**RECORDED DATA**
▼

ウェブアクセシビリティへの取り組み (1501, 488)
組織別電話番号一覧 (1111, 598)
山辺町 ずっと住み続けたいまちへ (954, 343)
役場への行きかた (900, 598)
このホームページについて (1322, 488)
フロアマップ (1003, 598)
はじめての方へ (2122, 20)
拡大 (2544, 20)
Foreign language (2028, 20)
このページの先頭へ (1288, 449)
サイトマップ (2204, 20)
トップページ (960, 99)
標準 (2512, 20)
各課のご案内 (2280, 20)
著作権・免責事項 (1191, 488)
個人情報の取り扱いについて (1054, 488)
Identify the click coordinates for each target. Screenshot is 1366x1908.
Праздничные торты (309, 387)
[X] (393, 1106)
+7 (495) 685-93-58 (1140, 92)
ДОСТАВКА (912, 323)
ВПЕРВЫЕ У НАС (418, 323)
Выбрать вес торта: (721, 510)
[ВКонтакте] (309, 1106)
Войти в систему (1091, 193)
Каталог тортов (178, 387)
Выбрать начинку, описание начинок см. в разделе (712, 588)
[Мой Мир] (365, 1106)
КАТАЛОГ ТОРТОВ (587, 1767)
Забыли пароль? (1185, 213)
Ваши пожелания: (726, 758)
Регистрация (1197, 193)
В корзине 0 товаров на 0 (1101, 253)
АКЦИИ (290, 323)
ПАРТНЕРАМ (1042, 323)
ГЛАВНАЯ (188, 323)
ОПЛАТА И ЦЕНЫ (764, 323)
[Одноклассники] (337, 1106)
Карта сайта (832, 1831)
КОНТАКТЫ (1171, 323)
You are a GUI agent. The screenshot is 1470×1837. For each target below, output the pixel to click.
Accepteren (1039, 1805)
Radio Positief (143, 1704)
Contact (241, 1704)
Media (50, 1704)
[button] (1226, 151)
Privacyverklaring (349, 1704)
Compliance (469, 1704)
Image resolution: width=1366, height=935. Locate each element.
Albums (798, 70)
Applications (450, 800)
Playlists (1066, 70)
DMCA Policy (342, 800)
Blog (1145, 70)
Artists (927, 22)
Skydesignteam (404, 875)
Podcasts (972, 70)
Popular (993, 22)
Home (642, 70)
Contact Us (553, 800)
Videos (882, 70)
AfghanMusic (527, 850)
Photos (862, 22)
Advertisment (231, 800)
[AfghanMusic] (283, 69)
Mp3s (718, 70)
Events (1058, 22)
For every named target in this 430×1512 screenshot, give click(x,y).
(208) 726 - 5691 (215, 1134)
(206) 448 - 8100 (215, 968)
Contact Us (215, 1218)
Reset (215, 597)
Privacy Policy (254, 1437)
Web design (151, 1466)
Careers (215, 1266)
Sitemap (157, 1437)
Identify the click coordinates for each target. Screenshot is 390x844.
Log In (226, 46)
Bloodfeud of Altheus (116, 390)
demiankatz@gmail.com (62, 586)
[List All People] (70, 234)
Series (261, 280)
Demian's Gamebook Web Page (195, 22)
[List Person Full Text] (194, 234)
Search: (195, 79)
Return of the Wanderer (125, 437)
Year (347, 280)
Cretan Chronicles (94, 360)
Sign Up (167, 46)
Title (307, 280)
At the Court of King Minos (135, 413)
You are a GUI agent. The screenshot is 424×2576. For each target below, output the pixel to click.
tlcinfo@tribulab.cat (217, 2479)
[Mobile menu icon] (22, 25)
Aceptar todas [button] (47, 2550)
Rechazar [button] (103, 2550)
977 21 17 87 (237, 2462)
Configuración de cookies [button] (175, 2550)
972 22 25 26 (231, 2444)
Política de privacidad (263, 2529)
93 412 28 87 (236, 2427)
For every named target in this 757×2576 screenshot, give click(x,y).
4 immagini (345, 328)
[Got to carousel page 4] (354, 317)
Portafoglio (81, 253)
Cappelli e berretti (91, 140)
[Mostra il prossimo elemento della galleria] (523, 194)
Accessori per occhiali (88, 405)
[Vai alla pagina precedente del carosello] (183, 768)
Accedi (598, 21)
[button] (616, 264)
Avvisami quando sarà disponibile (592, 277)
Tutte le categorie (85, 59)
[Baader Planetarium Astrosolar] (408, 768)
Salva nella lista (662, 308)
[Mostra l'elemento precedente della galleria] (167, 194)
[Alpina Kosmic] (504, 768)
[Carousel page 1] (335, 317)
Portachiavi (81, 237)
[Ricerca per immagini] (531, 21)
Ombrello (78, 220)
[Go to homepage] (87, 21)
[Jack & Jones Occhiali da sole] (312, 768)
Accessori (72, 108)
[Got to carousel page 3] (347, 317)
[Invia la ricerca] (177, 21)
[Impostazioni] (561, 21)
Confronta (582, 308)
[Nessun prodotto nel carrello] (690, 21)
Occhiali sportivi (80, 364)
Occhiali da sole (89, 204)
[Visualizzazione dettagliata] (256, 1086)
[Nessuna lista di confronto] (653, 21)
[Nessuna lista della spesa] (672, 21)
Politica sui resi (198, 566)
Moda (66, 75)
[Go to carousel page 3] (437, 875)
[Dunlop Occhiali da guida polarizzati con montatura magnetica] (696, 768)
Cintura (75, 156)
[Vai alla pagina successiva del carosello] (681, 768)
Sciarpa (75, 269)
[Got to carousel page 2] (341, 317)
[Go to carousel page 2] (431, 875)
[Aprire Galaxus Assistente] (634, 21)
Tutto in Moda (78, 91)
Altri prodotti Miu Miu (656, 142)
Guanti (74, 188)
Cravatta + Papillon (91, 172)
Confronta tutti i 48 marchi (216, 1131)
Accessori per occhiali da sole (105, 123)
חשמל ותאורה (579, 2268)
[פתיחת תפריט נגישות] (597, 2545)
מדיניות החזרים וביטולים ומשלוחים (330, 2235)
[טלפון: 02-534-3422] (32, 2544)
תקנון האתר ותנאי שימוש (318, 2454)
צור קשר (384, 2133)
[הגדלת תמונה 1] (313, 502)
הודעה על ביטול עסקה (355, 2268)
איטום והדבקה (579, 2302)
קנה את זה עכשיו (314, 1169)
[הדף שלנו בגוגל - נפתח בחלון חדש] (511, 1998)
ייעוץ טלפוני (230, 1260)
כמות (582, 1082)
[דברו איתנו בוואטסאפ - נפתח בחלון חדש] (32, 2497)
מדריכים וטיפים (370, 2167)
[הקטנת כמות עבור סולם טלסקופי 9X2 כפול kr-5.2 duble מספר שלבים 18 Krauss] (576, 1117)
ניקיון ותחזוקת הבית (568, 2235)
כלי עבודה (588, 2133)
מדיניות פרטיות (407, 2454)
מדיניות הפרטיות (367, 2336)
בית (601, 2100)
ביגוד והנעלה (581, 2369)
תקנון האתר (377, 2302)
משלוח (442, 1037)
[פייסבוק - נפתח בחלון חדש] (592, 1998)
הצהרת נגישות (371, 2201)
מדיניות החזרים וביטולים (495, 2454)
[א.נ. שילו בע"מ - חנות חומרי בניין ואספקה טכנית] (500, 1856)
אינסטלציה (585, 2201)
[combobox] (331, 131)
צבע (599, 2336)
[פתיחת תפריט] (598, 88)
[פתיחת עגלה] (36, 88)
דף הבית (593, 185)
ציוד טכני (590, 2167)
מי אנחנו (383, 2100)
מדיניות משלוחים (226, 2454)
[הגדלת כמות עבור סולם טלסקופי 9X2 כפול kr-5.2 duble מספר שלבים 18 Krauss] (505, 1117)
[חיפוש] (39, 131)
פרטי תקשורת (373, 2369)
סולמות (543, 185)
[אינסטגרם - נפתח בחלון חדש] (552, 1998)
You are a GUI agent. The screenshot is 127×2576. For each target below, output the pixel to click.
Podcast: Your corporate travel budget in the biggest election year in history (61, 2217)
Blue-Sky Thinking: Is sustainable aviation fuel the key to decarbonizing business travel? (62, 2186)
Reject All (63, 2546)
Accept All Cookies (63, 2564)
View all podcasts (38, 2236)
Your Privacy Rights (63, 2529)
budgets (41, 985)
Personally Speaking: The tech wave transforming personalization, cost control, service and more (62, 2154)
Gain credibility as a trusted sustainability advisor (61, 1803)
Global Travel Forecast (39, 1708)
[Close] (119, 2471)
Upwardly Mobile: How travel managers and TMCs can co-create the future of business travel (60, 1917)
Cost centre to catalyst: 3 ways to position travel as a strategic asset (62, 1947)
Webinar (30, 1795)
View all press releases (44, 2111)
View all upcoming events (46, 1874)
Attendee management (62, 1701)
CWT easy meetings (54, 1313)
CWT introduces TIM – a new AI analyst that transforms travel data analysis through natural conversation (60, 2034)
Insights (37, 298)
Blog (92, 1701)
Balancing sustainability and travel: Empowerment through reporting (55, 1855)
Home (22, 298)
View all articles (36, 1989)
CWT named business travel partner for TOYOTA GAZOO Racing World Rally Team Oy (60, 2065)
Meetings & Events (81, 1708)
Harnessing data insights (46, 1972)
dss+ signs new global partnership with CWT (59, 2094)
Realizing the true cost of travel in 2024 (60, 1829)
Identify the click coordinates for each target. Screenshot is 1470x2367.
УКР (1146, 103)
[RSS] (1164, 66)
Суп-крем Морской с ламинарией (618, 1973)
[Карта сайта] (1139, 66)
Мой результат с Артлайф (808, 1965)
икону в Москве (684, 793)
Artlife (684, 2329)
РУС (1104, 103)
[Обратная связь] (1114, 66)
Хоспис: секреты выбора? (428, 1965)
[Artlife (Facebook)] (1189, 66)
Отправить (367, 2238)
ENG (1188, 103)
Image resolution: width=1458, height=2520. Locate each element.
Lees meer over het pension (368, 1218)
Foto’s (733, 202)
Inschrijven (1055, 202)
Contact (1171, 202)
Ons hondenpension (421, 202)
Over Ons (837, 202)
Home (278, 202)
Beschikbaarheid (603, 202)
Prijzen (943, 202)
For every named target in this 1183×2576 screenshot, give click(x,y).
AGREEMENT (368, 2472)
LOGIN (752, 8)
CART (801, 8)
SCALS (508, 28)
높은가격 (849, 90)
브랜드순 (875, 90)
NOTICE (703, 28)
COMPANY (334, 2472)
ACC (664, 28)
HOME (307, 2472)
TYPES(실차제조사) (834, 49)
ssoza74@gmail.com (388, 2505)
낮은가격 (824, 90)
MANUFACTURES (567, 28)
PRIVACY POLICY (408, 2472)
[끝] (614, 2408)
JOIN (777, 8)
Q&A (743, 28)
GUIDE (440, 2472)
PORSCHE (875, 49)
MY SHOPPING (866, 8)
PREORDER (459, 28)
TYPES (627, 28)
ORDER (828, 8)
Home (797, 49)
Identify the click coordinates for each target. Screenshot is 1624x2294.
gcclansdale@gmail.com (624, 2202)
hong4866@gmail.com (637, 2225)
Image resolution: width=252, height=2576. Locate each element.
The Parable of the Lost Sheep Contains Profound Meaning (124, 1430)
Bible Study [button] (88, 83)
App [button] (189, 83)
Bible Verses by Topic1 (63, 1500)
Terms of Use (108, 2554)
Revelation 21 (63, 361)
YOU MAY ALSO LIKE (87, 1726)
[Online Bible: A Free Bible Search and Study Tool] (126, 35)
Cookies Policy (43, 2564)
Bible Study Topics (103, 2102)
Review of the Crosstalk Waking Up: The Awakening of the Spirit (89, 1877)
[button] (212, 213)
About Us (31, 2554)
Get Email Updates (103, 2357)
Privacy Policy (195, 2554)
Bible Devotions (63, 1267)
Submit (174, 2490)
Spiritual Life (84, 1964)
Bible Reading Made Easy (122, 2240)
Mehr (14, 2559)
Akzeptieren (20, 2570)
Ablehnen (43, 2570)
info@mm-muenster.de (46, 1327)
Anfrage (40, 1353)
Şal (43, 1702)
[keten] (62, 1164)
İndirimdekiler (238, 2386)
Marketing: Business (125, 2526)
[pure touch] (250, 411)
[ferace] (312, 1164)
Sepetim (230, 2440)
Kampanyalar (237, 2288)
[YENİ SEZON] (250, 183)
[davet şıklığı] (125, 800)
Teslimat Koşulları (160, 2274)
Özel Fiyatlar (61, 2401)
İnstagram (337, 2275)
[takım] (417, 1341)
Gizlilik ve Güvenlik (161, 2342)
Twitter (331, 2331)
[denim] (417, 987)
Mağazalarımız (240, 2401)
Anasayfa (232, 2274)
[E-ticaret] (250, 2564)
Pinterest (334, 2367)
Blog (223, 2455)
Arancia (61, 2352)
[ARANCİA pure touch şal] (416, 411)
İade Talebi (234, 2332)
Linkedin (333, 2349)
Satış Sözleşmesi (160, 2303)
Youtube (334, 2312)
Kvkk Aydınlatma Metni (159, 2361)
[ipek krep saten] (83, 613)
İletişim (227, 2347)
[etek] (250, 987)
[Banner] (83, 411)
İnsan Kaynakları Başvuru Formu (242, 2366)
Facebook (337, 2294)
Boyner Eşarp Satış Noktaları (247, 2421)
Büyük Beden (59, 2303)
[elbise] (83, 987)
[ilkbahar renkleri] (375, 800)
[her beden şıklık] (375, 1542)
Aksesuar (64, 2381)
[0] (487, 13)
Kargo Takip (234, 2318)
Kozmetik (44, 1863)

▲

Within the material above, find every line containing the word "alla" and copy it.

**RESPONSE TO THE TASK**
[Vai alla pagina precedente del carosello] (183, 768)
[Vai alla pagina successiva del carosello] (681, 768)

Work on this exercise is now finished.